Weighted List

Welcome to the documentation of the weight list generation rule which is probably one of the most popular and important generation rule available in GEDIS Studio.
Configuration
As you are concerned with the realism of the test data you must fully understand the basics of values frequency control and the several features provided by the Weighted List rule to achieve this control.
Basicaly, the configuration of this rule is quite simple. You have to provide a sequence of values and for each value a weight. The weights will be used inform the generation engine on the expected frequency of the associated values in the generated data.
You can put only once a same value in the list and the associated weights must be a number greater than zero.
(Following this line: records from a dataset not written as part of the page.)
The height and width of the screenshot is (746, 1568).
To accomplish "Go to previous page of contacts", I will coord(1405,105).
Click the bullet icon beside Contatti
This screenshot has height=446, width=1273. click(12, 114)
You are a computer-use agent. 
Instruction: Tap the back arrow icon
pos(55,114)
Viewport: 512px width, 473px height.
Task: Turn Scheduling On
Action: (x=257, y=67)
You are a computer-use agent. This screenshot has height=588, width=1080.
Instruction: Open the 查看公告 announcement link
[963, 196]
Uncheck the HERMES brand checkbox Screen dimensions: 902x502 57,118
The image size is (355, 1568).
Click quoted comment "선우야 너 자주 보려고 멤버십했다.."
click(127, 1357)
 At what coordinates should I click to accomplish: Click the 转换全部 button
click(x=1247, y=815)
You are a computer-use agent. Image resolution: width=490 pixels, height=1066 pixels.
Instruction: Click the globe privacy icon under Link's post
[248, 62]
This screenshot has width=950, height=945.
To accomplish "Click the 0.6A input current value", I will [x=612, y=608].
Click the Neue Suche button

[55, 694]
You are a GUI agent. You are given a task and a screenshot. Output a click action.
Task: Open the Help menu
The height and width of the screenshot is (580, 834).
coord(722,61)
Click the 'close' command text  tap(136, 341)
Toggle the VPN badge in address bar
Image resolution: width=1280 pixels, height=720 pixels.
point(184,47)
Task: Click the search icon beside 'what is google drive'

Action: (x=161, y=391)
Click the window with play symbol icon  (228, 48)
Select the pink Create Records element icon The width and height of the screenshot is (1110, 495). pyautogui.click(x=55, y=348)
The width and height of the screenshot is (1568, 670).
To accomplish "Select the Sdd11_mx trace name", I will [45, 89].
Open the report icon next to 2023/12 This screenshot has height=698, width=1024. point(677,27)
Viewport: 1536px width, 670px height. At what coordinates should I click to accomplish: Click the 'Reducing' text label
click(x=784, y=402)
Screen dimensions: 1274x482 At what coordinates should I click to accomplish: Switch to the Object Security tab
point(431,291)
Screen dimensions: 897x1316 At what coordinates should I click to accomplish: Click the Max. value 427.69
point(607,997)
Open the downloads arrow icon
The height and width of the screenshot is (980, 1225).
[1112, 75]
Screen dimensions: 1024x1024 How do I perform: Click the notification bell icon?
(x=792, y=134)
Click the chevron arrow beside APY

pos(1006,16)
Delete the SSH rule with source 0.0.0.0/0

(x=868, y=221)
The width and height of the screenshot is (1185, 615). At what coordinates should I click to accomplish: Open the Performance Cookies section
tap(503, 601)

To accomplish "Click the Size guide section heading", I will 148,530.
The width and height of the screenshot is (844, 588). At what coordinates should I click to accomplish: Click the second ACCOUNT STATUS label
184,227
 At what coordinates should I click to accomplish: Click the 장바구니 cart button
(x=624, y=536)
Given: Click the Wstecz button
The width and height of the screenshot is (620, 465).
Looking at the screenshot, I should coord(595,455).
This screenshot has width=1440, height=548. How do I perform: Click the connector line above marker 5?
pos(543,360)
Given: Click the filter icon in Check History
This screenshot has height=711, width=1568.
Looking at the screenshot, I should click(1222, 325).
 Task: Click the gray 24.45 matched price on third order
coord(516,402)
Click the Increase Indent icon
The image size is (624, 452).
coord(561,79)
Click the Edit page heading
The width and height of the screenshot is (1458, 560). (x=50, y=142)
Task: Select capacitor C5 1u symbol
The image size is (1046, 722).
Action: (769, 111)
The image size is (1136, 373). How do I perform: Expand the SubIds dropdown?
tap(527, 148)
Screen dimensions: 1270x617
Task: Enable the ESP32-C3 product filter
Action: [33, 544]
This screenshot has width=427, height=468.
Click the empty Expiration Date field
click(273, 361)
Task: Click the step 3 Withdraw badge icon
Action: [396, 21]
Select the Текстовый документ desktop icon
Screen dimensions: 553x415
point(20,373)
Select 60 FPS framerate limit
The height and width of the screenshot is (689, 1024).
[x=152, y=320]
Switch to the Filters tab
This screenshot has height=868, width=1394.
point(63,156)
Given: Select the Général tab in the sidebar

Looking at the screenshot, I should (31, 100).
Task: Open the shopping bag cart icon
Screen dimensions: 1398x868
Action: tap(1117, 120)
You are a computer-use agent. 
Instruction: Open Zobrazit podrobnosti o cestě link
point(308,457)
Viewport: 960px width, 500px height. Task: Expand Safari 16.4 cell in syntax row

Keep these constraints in mind especially if you plan to use parameters for values or weights.
There's an important point regarding frequency control. To have an effective distribution of the values that matches your configuration you must produce a sufficient number of values. For example, it doesn't make sense to expect a uniform distribution between a thousand of values if you generate only a hundred of those values.
There are two other parameters made available to control how values are selected during the generation of your testdata. The first is the type of selection and you can chose among sequence or random; and the second is a flag to activate or not the interpretation of generated values. We will see more about this later.
A Simple Default Configuration
Let's start with a simple case and consider you have a list of colors you want to choose from such as: blue, red, white, yellow and black. Notice that when adding a new value in the list, GEDIS Studio choses a default weight of 1 and provides a normalized frequency in term of percentage.
With this default configuration each value in the list will have the same chance to be selected. Assuming the default random selection type, you don't have any control on the order in which values will be selected in the list.
As we mentioned it before, the only expectation you can have with this configuration is that if you generate enough values, the frequency of each value will match the weight you provided for that value.
Using the Sequence Selection Type
Using the same configuration, you can use the selection type option and modify the way values are generated. Indeed, in the previous example the default selection type was assumed (that is the random one).
By selecting the sequence selection type you ask the generation engine to produce values in the order of appearance in the configuration list. The weight of a value is used to control the number of successive occurrences of the value.
For example, you change the previous configuration with new weights such as 1 for blue, 2 for red, 3 for white and so on. In that case, the generated values will look like the sequence:
blue, red, red, white, white, white, etc.